The baker sits cross-legged on the flour-dusted floor. His store-front bakery overlooks a narrow pitted street where taxi drivers sleep. Their sandaled feet stick out open car windows, before they rouse themselves and drive into downtown Islamabad seeking fares. Near the baker, a boy beats mounds of pasty dough into flat circles. Then he slaps the dough against the flame-seared walls of a clay-brick oven. He wipes his hands on stained aprons hanging on the wall. The aroma of baking bread rises invisibly around us lingering even as it must compete with odors already circulating on the awakening street: dew-damp garbage piles warming under the rising sun an hour past dawn, diesel exhaust from lumbering trucks jouncing down the pitted road, panicked chickens carried upside down by their legs and carried to a market by small barefoot boys. I lean against the wall and watch the increasing commotion of the street. I have been in Islamabad for nearly four weeks on a freelance reporting assignment covering the rise in violence from jihadi groups opposed to the government’s alliance with the U.S. and its war on terror.
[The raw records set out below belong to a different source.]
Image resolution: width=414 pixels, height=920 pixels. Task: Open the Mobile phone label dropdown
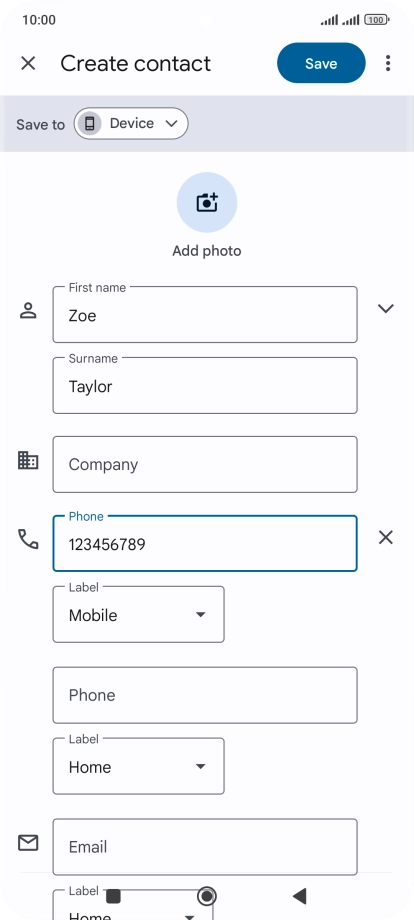pyautogui.click(x=138, y=614)
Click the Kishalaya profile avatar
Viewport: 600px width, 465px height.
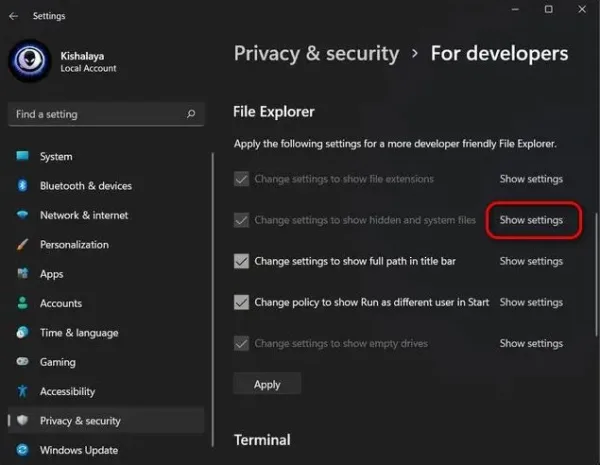point(30,61)
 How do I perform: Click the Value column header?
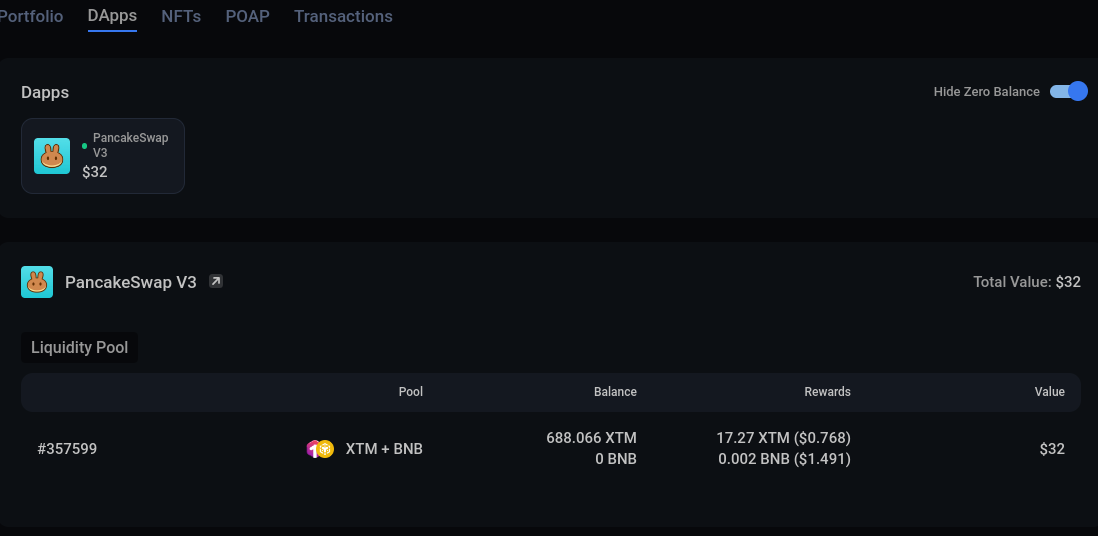point(1049,392)
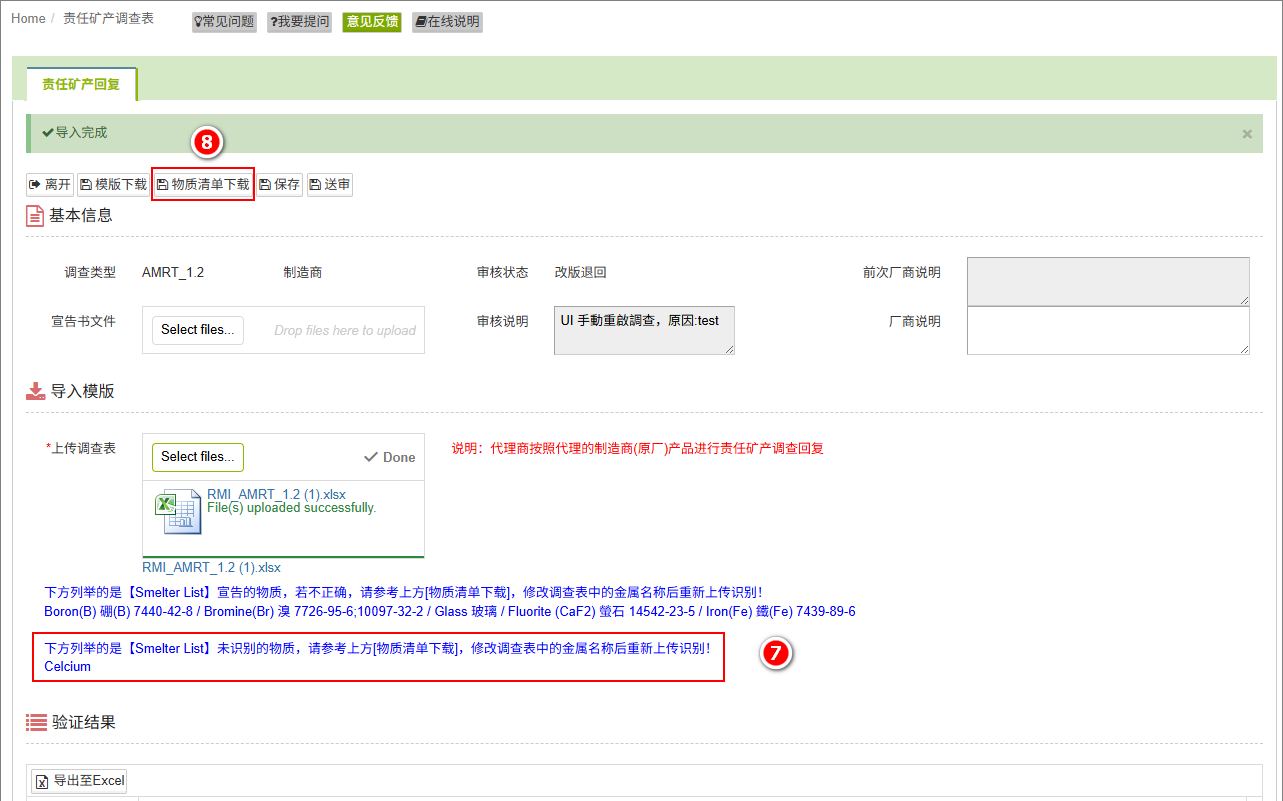This screenshot has width=1283, height=801.
Task: Dismiss the 导入完成 success alert
Action: pos(1247,134)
But every morning before I begin making my rounds to the various ministries for news updates and press conferences, before I once again negotiate the countless bureaucratic hurdles required to see minister so and so, I walk one block from my guest house to this bakery for bread and a cup of tea. An hour or so later, I return to my guest house, check my email for messages from my Washington-based editor and then wait for my driver. I was pleased to see the bakery was open this morning. For the past few days it has been closed. I return to the states tomorrow morning. While I don’t pretend to know the baker well, he has been a steady morning companion. I didn’t want to leave without saying good-bye. However, something is different today. The baker did not greet me with his usual hearty As Salaam Alaikum. He did not offer me tea, a custom here for “guests” visiting someone’s home or business.
More here.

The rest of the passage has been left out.